A break in the schedule was for the biennial World Championships, held 4–17 February in Schladming, Austria. Changes for the 2013 season included the awarding of World Cup points for the slalom crystal globe for the limited field city events (parallel slalom), not just in the overall standings. Also, a crystal globe trophy was no longer awarded for the combined event, as many organizers considered the event difficult to market, but its results still counted in the overall rankings.

Maze became the first Slovenian to win an overall World Cup title; she clinched it on 24 February after her eighth victory of the season, a super-combined race at Méribel, France. Her victory in a downhill race at Garmisch-Partenkirchen in Germany on 2 March gave her wins in all five disciplines for the season, and she became the first racer in World Cup history to score more than 2,000 points in a single season. The previous record of 2,000 points was held by Hermann Maier, set during the 2000 season.
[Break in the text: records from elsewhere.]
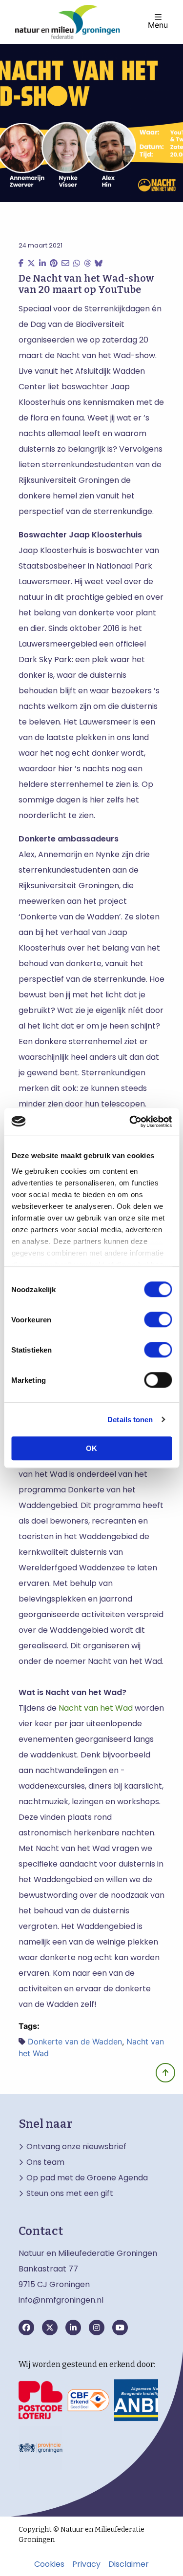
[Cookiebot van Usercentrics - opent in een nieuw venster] (130, 1121)
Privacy (86, 2564)
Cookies (49, 2564)
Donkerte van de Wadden (75, 2041)
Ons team (45, 2162)
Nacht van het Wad (96, 1708)
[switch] (158, 1319)
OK (91, 1448)
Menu (158, 24)
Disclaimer (128, 2564)
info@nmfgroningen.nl (61, 2300)
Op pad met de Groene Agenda (87, 2178)
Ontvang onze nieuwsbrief (76, 2147)
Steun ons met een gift (69, 2193)
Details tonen (130, 1419)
Maze broke various statistical records in this season, including the highest number of podiums in a season (24, record previously held by Maier (22) and by Hanni Wenzel and Pernilla Wiberg for ladies (18)), highest number of top 5 finishes (31, previously Maier and Wiberg (24)), highest number of points after first 10 races (677, previously Katja Seizinger, 643), largest percent of possible points won (69%, previously 61% by Wiberg), and the highest margin over the runner-up (1313, compared to 743 for Maier and 578 for Lindsey Vonn). Maze finished on podium in all giant slalom events, previously achieved only by Vreni Schneider in 1989. She is also the first woman to remain at the top of the overall standings throughout the season - a feat previously achieved only by Bode Miller in 2005. In addition to the overall title, Maze won the super-G and giant slalom titles, finished at the top of the combined list by winning both races in the season, and finished second in the downhill and slalom. Those titles went respectively to two Americans, Vonn and Mikaela Shiffrin. Vonn's season ended with a knee injury on 5 February at the World Championships, but she held on to win the downhill title by a single point after the final race was cancelled. Three days after turning 18, Shiffrin won the final slalom race at Lenzerheide on 16 March to overtake Maze and win that discipline's season title by 33 points.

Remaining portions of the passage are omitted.